I wasnt saying they're ford quality, just ford owned. I really cant argue, since I've never driven a Mazda.. but I've heard rave reviews about the Miata. If I wanted a roadster and couldnt afford a Z4, it would probably be 3rd in line after a S2000. Now, logically, I would never attempt to own anything smaller than my current 3-series, due to the fact that a gun-toting Billy Bob would probably squash my ass in his F150 super duty. Not the safest thing to own in Texas. I didnt say anything bad about mazda. Im not crazy about em, to me they just seem ordinary and everyone I know that has one is a chick, so I perceive them as feminine, if you will.



blueguydotcom said:


> Really, what's the ford version of the MX-5? The Mazda3's ford cousin is the euro focus but no such connection exists here. The Mazda6 pre-dates the Fusion/Zephyr et al and they don't have a mazdaspeed version. RX-8...yeah no ford version.
> 
> Drive a Mazda-tuned vehicle and drive its Ford cousin when they are built on the same chassis...if you can't tell the difference...
> 
> ...


----------



## brkf (May 26, 2003)

MrTex said:


> I wasnt saying they're ford quality, just ford owned. I really cant argue, since I've never driven a Mazda.. but I've heard rave reviews about the Miata. If I wanted a roadster and couldnt afford a Z4, it would probably be 3rd in line after a S2000. Now, logically, I would never attempt to own anything smaller than my current 3-series, due to the fact that a gun-toting Billy Bob would probably squash my ass in his F150 super duty.

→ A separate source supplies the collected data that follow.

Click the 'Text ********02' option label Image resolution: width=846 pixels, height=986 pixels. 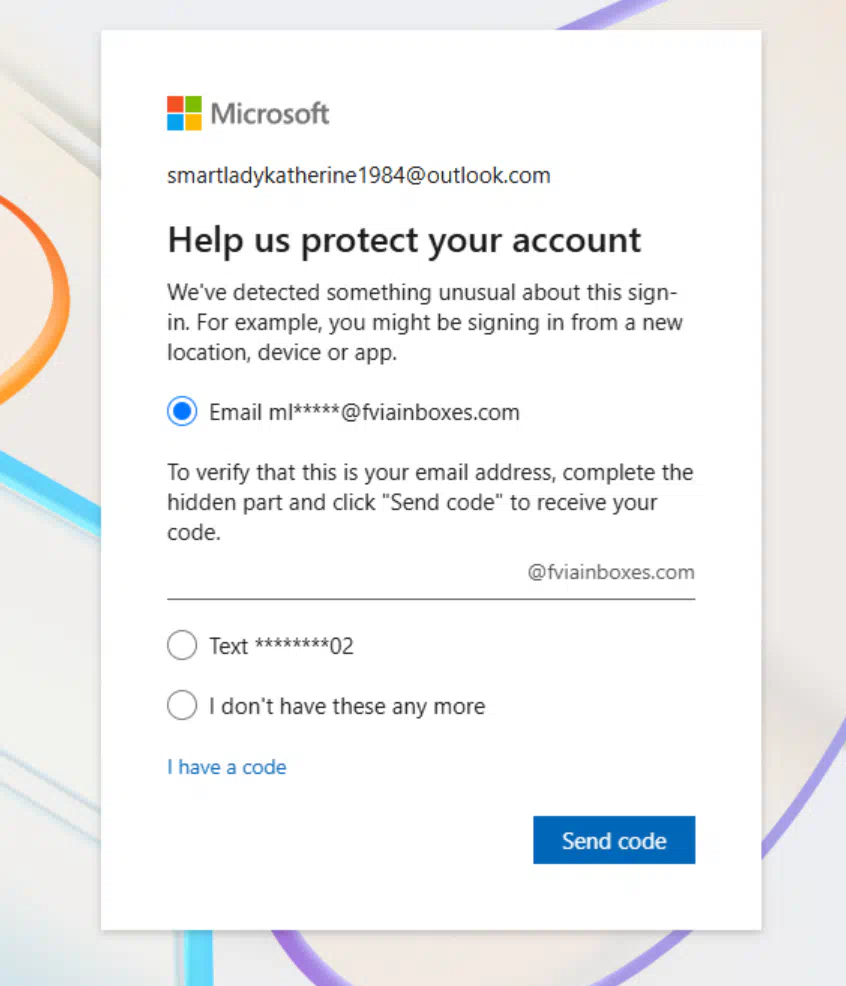281,646
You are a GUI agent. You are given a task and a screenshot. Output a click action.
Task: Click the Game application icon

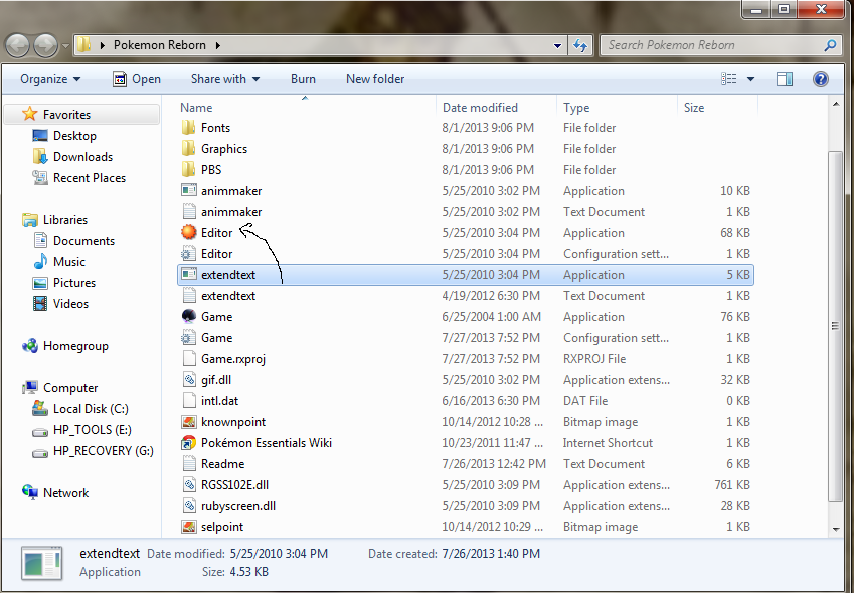pyautogui.click(x=189, y=317)
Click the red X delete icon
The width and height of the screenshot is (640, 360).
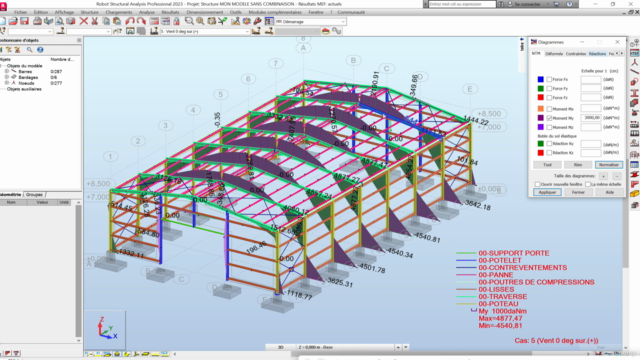84,21
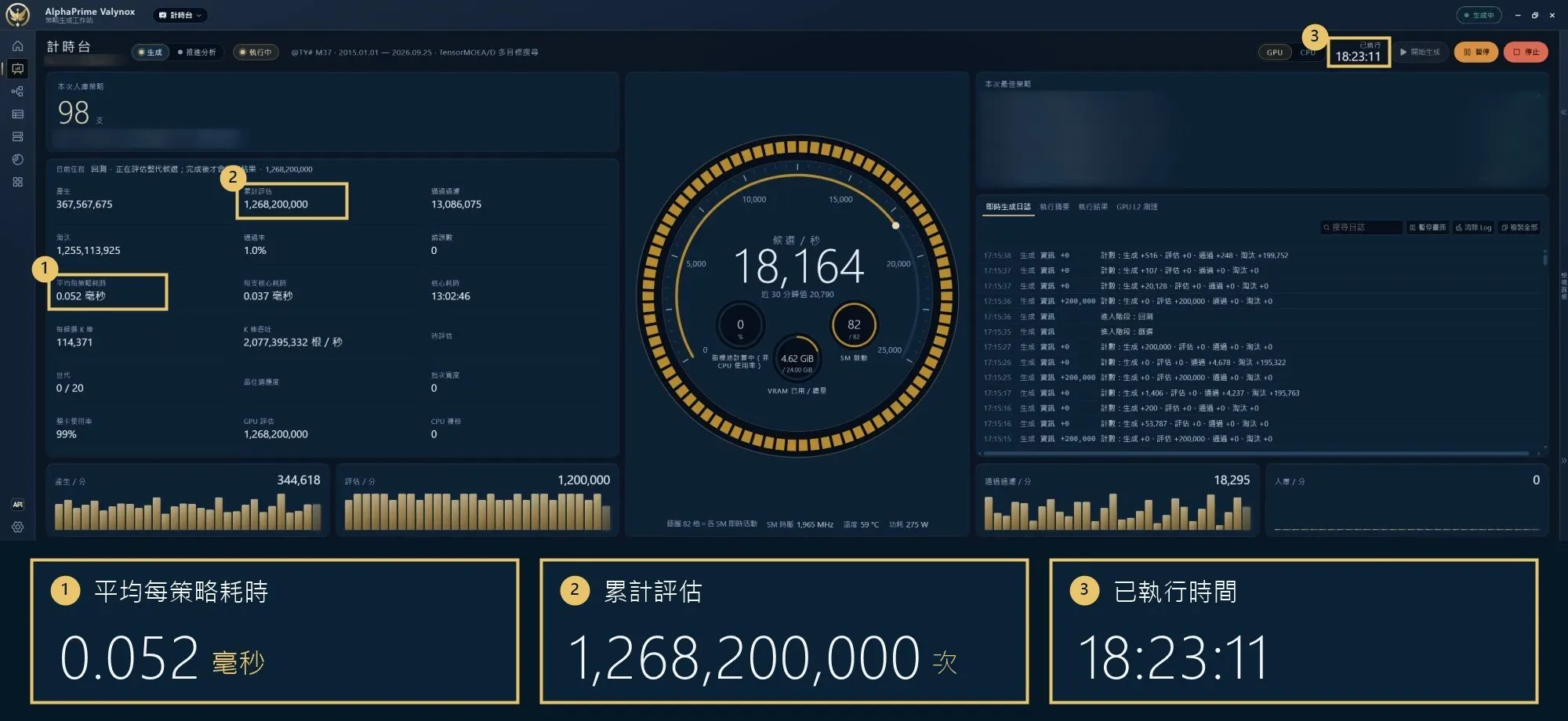Open the Home icon in sidebar

click(x=17, y=46)
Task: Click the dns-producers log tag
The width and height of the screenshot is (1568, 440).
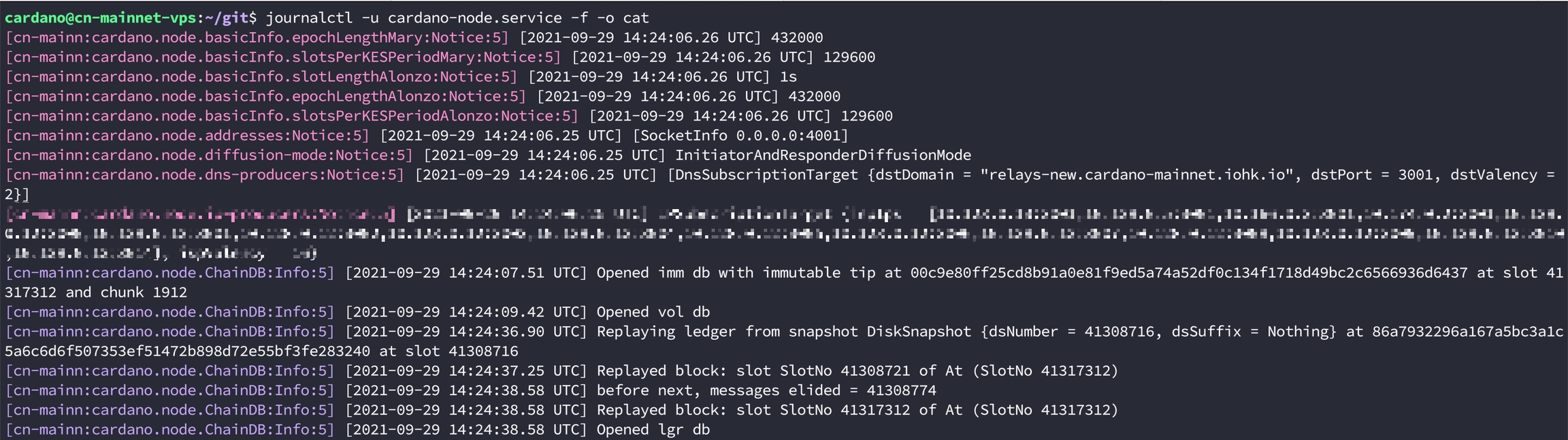Action: pos(205,175)
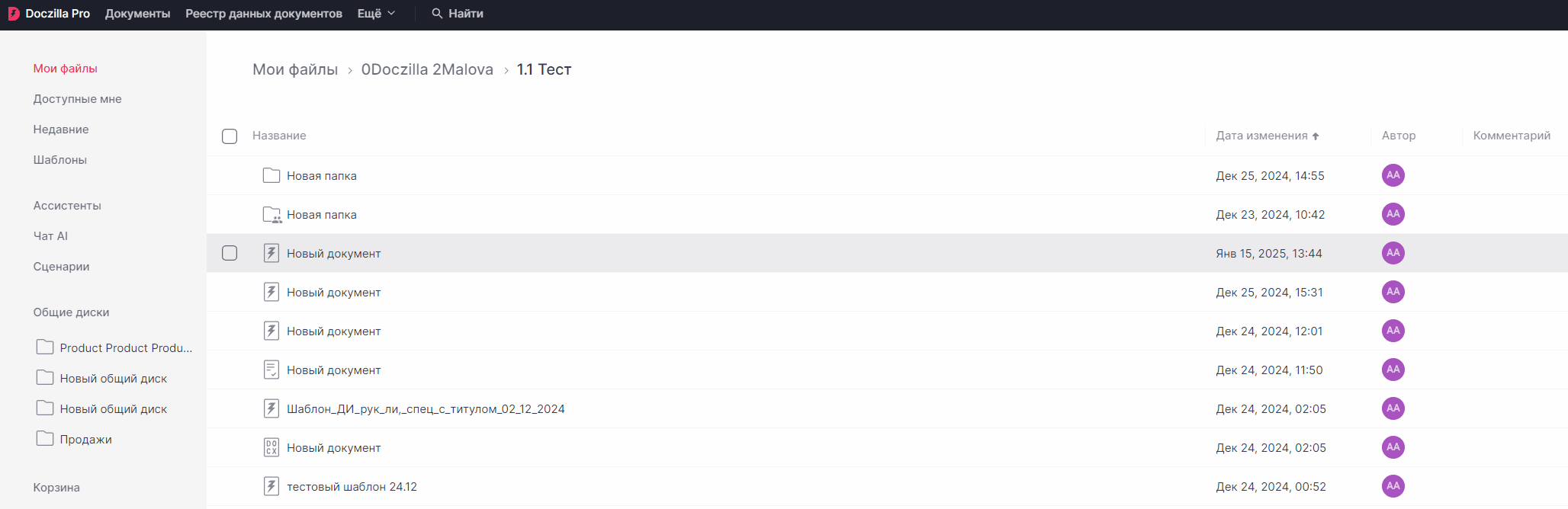The height and width of the screenshot is (509, 1568).
Task: Click author avatar AA in the first row
Action: (1393, 175)
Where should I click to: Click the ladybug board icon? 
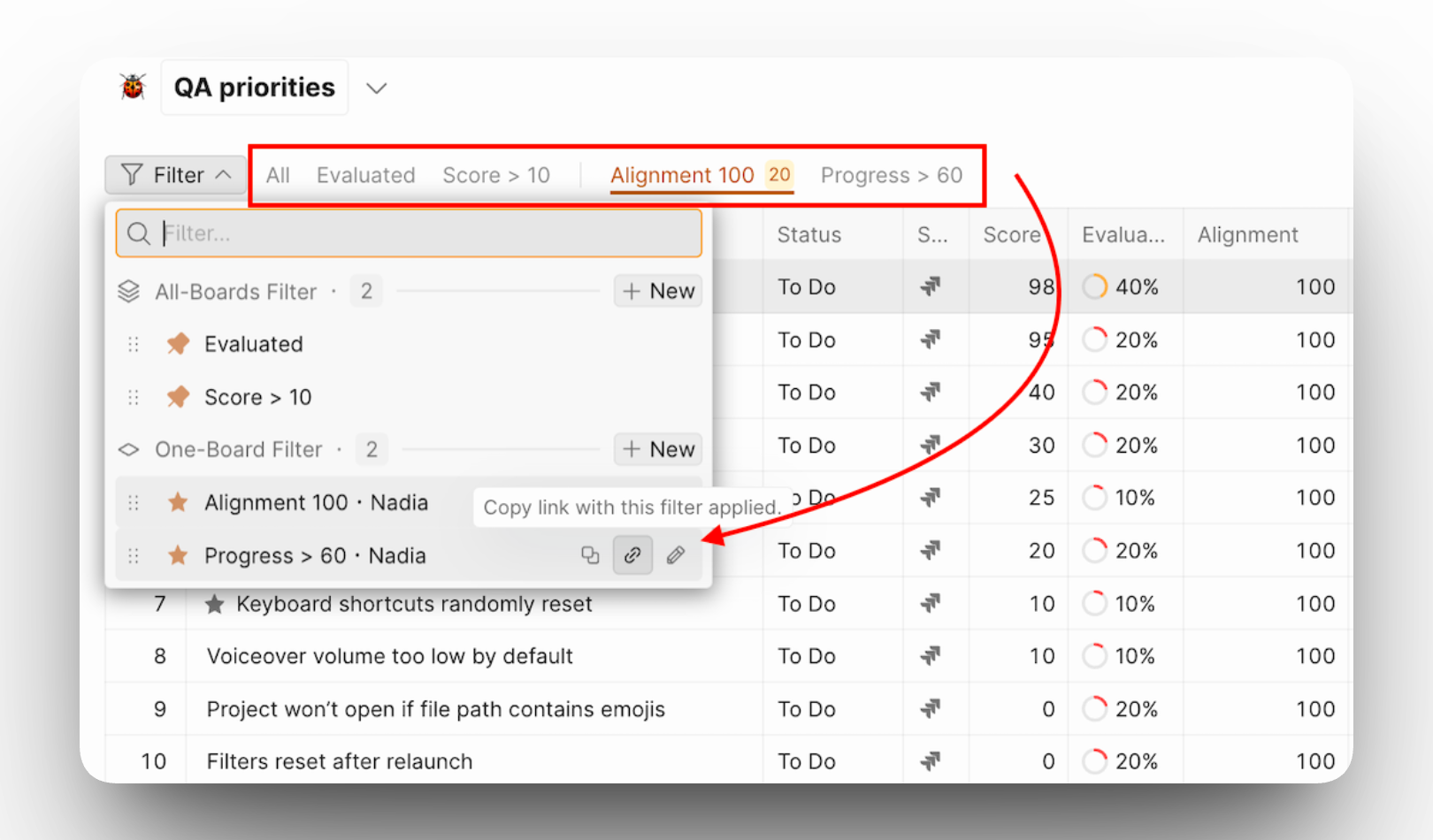[x=133, y=87]
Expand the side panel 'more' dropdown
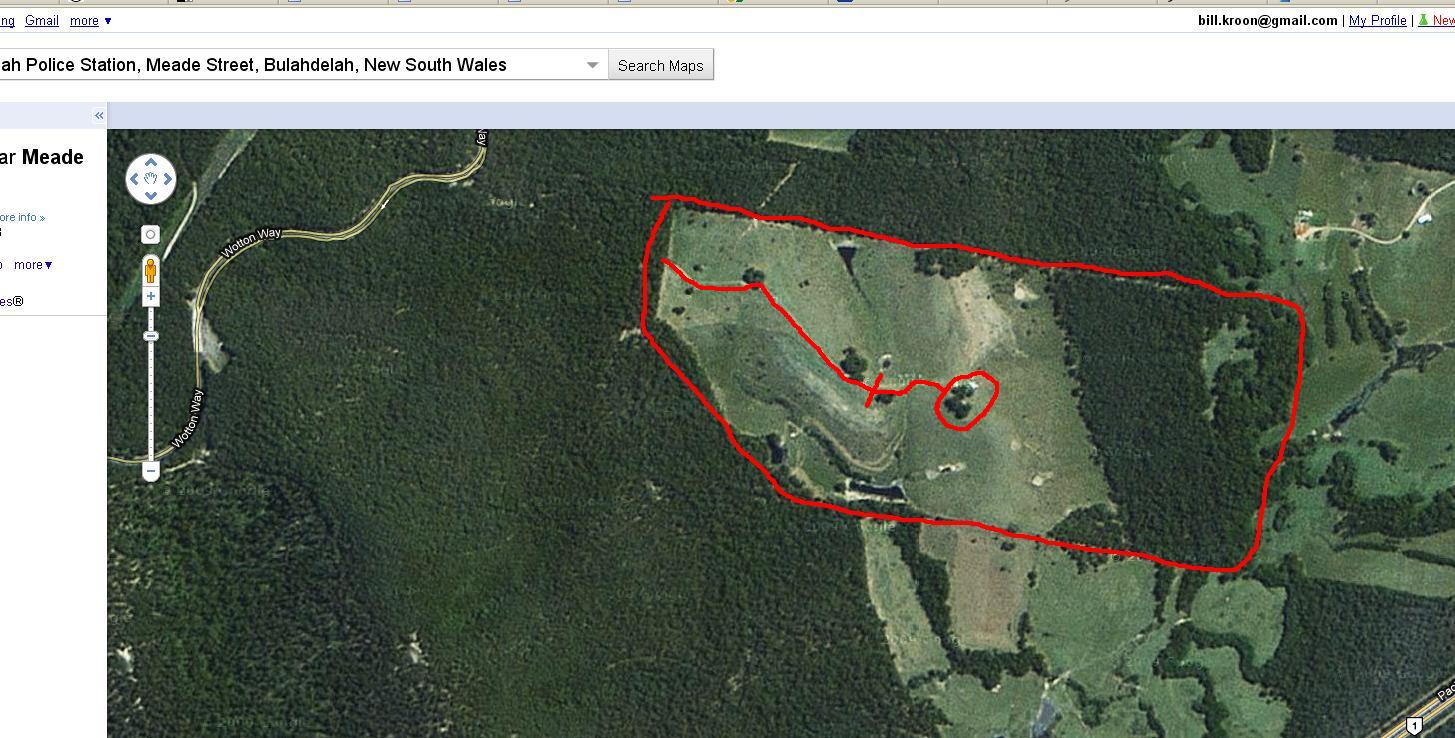The image size is (1455, 738). pos(33,265)
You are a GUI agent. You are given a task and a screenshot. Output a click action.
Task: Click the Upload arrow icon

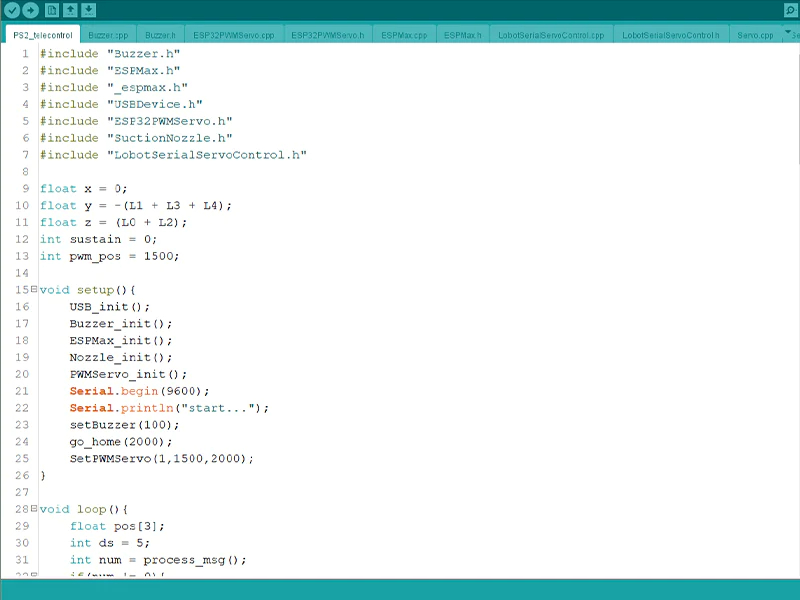click(31, 10)
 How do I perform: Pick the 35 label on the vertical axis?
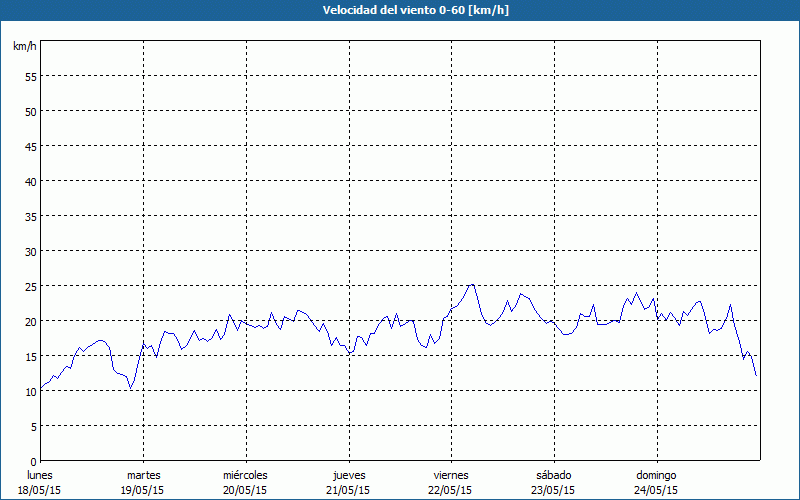click(30, 216)
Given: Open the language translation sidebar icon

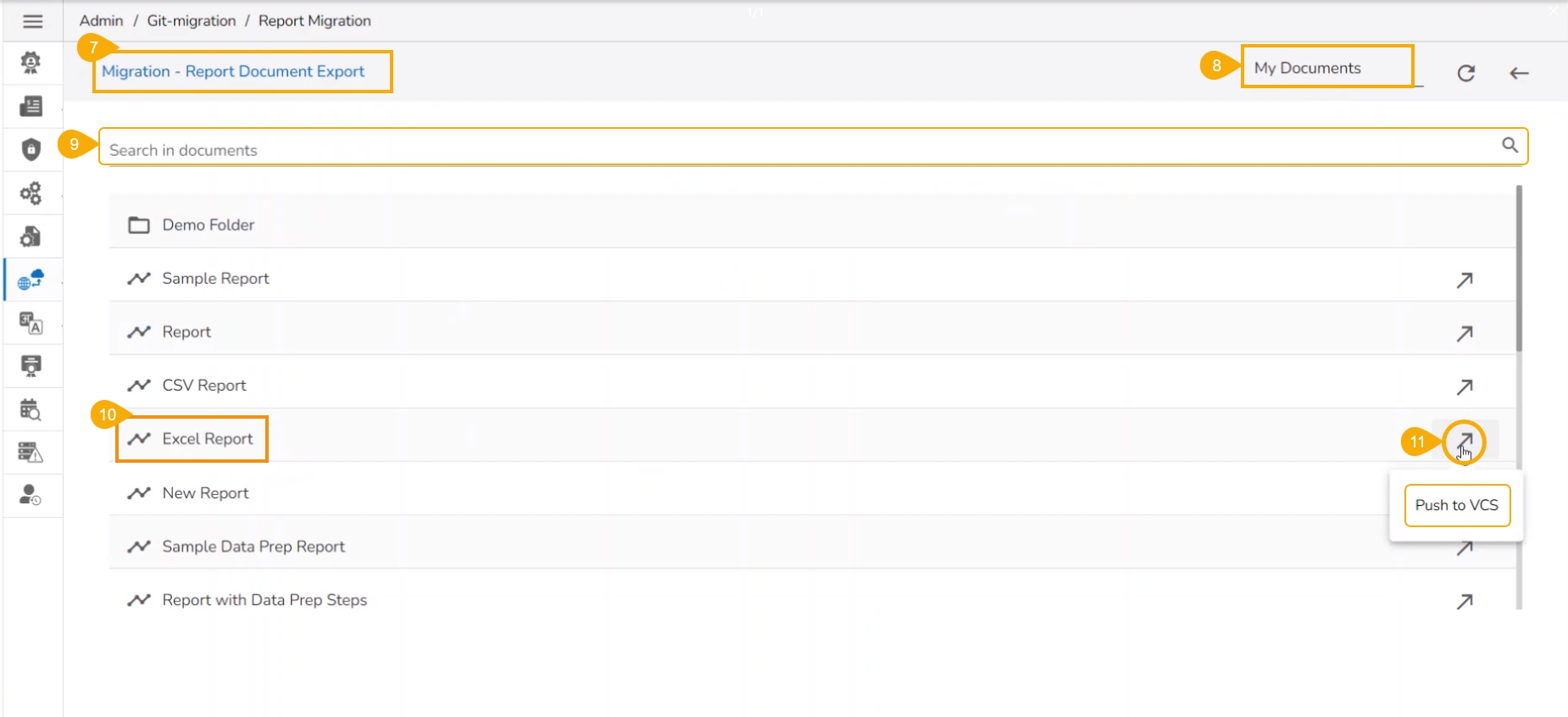Looking at the screenshot, I should pos(31,323).
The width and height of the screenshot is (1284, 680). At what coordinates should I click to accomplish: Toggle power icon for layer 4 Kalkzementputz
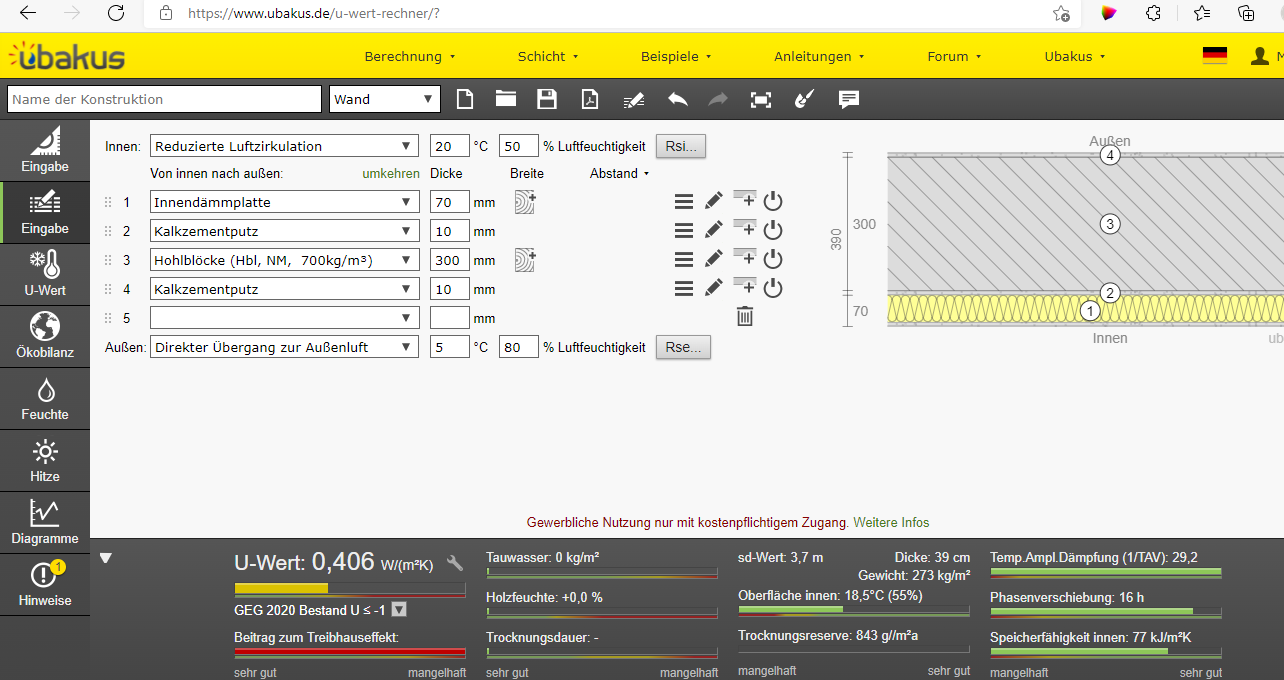(x=772, y=289)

Not the safest thing to own in Texas. I didnt say anything bad about mazda. Im not crazy about em, to me they just seem ordinary and everyone I know that has one is a chick, so I perceive them as feminine, if you will.


Wow, nice how you've formulated an opinion about a car company without sampling their products.


----------



## Sky Keeper (May 12, 2006)

Infinity/Nissan, Mazda, Honda, subaru, BMW, Toyota,


----------



## LoveTAH (Dec 25, 2005)

Love: 
BMW
Mazda
Audi
Porsche
Aston Martin
Cadillac
Volvo

Cant stand/hate (wouldnt drive any of them): 
Lexus
Toyota
Nissan
Infiniti
Benz
Subaru
Maybach

Indifferent (like some, probably wouldnt drive though): 
Honda
Acura
Chrysler
Lincoln
Mitsu
Saab
Jaguar


----------



## TXE39 (Oct 2, 2003)

Love:

BMW
Land Rover
Mercedes
Porsche

Indifferent to:

Audi
VW
Lexus (now own one)
Infiniti
Acura

Hate:

Any Point A to Point B type - no matter who makes it.


----------



## BmW745On19's (Aug 12, 2005)

BMW
Ferrari
Porsche
Aston Martin
Lancia
Koenigsegg
Pagani
Lamborghini
Cadillac
Honda
Maserati
Rolls-Royce
Infiniti
Audi
Bugatti


----------



## exmercedesowner (Mar 3, 2006)

BMW -- love my car (530xiT) but do like the 6 series coupe if I wasn't practical 

I really like Maseratis. I love the current spyder and quattroporte. Older Maseratis too, except the biturbo and crap from the 1980s. Maserati Merak...mmmm

Jaguar XK convertibles look really good. Haven't driven one. Would buy one used, after depreciation.

Porsche -- fun to drive, not overly excited about appearance.... 

Mercedes -- nice car, great technology but boring. 

Audi -- fun, good design. 

Aston Martin DB9 Volante


----------



## DJ_INHALE (Mar 15, 2006)

kia and daeweo 


i mean jaguar and benz (AMG)

I personally dont like many bmw's expect M cars


----------



## joe joe (Apr 6, 2006)

BMW
JAG
LEXUS
CADI (suv)


DREAM

FERRARI 360 :yikes: 
ASTON MARTIN
PORSCHE


----------